Reply with nothing but how many lines in the entries below include "will".

**Data section:**
◇ ◇ ◇ ◇ ◇

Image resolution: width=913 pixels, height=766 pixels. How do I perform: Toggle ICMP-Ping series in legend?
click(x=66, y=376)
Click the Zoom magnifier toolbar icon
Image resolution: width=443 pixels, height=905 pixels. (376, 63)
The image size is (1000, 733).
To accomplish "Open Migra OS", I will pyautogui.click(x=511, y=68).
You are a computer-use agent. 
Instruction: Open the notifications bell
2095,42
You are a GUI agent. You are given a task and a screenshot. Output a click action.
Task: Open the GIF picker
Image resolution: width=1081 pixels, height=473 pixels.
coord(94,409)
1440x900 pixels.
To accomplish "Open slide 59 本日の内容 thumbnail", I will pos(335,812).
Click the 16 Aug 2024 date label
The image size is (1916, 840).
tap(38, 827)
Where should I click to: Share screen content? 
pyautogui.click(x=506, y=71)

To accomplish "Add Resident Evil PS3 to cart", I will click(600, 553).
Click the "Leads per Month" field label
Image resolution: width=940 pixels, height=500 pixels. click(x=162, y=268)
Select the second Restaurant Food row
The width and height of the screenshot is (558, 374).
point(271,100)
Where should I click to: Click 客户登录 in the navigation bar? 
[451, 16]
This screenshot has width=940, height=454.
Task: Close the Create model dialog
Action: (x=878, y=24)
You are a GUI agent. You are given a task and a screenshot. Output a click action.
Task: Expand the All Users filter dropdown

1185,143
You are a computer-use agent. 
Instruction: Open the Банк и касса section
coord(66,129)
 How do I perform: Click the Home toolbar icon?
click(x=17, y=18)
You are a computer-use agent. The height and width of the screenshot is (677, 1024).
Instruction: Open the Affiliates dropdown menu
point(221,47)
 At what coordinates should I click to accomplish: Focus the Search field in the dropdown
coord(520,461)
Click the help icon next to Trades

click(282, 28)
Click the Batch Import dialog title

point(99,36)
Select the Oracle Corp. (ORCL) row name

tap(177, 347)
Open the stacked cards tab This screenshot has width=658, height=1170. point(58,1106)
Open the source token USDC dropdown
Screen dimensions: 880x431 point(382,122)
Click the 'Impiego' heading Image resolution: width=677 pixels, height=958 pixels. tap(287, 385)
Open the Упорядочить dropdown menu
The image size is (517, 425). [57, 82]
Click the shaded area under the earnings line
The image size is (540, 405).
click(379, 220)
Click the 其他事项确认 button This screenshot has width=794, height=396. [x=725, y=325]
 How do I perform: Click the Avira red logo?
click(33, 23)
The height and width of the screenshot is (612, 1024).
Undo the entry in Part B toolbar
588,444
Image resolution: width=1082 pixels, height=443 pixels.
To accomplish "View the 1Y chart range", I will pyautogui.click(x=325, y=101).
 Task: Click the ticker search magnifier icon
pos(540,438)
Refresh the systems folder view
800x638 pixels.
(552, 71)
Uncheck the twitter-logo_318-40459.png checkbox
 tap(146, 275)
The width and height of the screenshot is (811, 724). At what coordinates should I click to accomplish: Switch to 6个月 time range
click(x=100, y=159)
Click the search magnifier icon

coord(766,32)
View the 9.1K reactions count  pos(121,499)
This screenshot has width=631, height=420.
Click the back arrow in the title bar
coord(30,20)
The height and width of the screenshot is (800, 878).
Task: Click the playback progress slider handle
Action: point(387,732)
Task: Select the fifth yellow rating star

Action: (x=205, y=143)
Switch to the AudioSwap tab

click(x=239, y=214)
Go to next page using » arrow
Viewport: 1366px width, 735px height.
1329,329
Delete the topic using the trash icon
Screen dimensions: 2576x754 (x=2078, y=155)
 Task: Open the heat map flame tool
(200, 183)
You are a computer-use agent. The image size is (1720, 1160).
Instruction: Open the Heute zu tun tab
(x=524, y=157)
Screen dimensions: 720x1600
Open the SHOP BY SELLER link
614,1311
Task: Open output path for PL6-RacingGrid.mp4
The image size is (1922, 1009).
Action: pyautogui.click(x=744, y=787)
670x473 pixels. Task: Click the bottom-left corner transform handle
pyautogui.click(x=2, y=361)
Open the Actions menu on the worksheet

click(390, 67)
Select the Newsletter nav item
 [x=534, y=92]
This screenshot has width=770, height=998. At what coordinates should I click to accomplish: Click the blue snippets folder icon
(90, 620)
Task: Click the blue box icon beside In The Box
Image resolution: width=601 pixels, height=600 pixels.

◇ ◇ ◇ ◇ ◇

**Task answer:** 4